The Commodore just reopened last weekend after being closed for two years — it’s a proud old dance hall in the 1940’s fashion that has just been updated for the millennium. Sadly, some of the real character was taken away from it — like the bubble lights on all of the support poles, the old B-17 cockpit that housed the DJ booth upstairs, and the beautiful chandeliers — but more was added in the form of big, panoramic windows lining both the front and back of the club, a wider staircase to get into the place, and plush velvet everywhere.

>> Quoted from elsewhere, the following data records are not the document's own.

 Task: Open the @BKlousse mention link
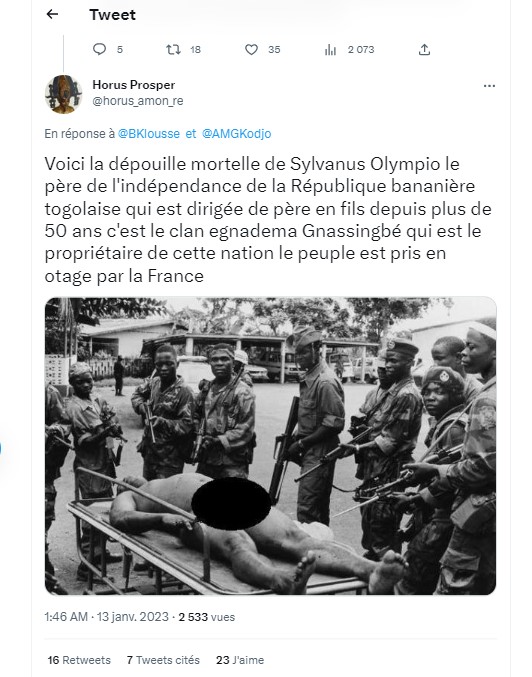coord(149,134)
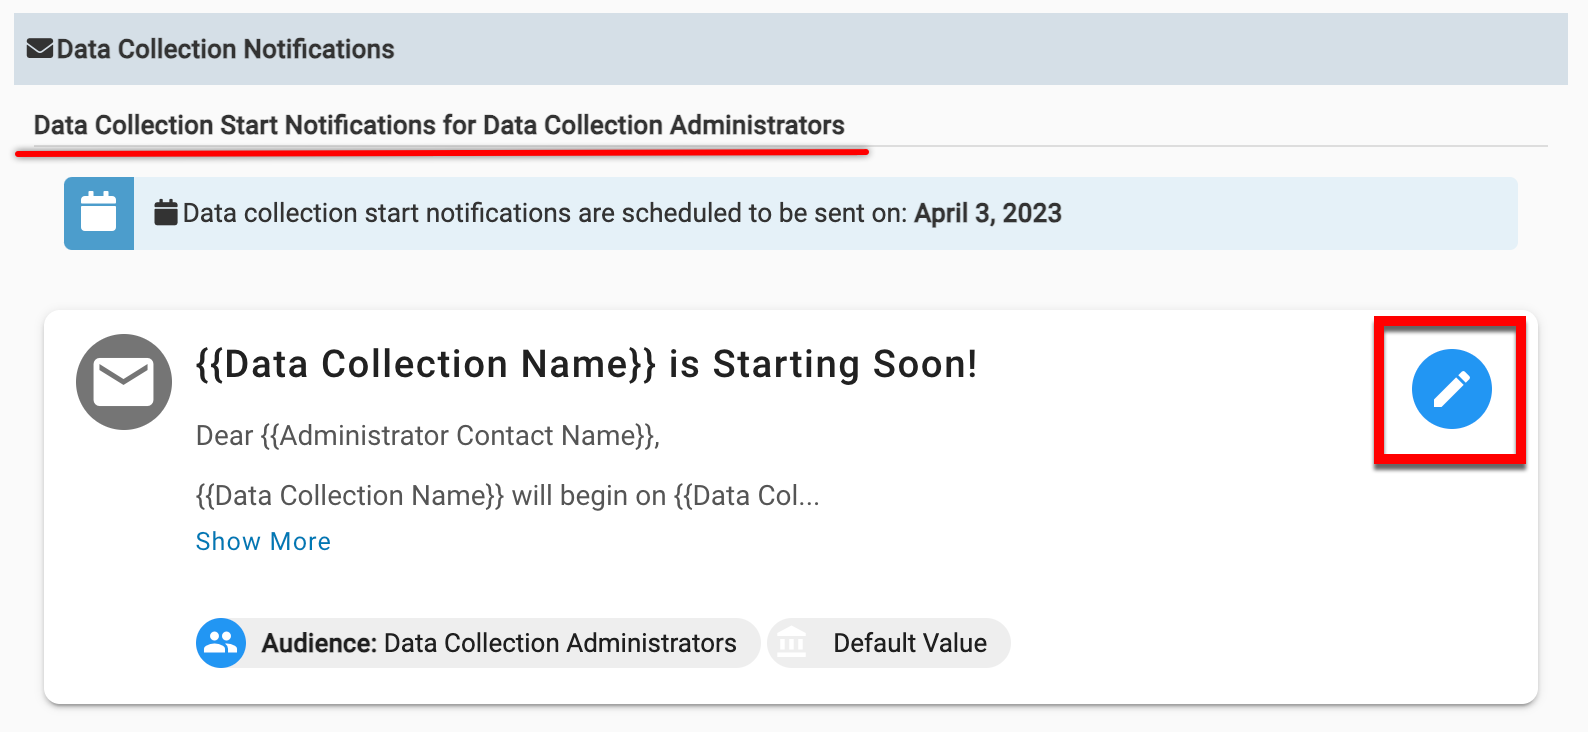The image size is (1588, 732).
Task: Click the gray envelope circle icon
Action: tap(124, 382)
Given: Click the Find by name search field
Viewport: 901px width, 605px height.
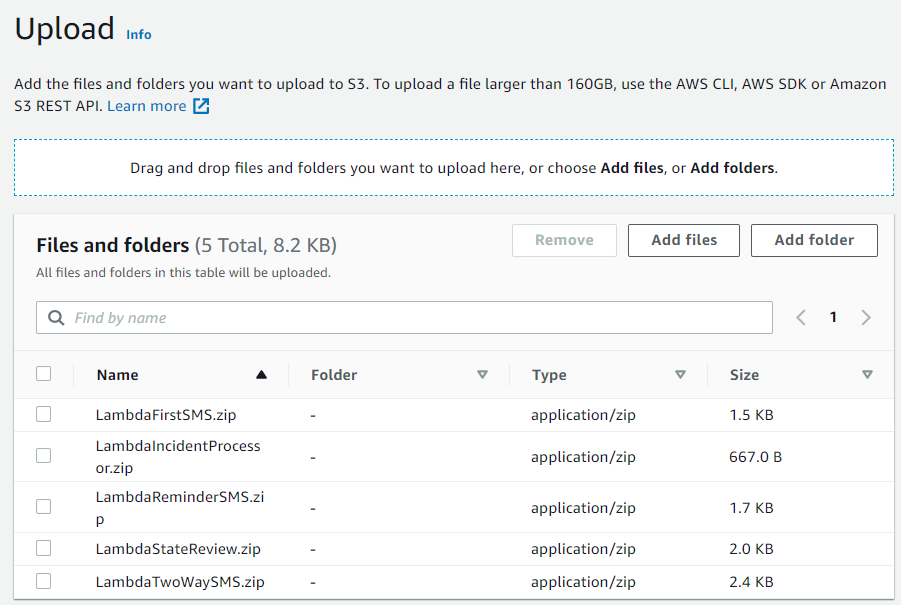Looking at the screenshot, I should (420, 318).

BBVD hopped through a mixture of classics and songs from their last album and their new album. What was really interesting were the quantity and quality of polished swing disciples who entertained the whole crowd with their fantastic dancing. Zoot suits, fedoras, hanging suspenders and wingtips (I felt underdressed!) were everywhere.

Something eventful always happens when I go to the Commodore. Big Bad Voodoo Daddy blew out the sound system at the Commodore just as they finished their set with a big blast of “Go Daddy-O”. The sudden silence coming from the stage was greeted by confused band members and an audience that continued to chant “Go Daddy-O” until they made their return for an encore that any street busker would be proud of. As the crowd helped Scotty Moore belt out the lyrics to “Minnie The Moocher” and “So Long-Farewell-Goodbye” they gathered close to the stage to hear as the horns wailed without amplification — sometimes competing with piercing fire alarm bells. Good bands entertain you. Great bands invite you into their world and make you feel comfortable there. Thanks to Big Bad Voodoo Daddy, a real “we’re all friends here” atmosphere permeated the room and the Commodore was duly re-blessed.

Shortly after the show ended, however, we realized that not only had the sound system blown but also the lighting, and more importantly the air conditioning. The half-hour wait for the coat check (some things never change) was almost unbearable, and re-emerging into the rain was like escaping an oven.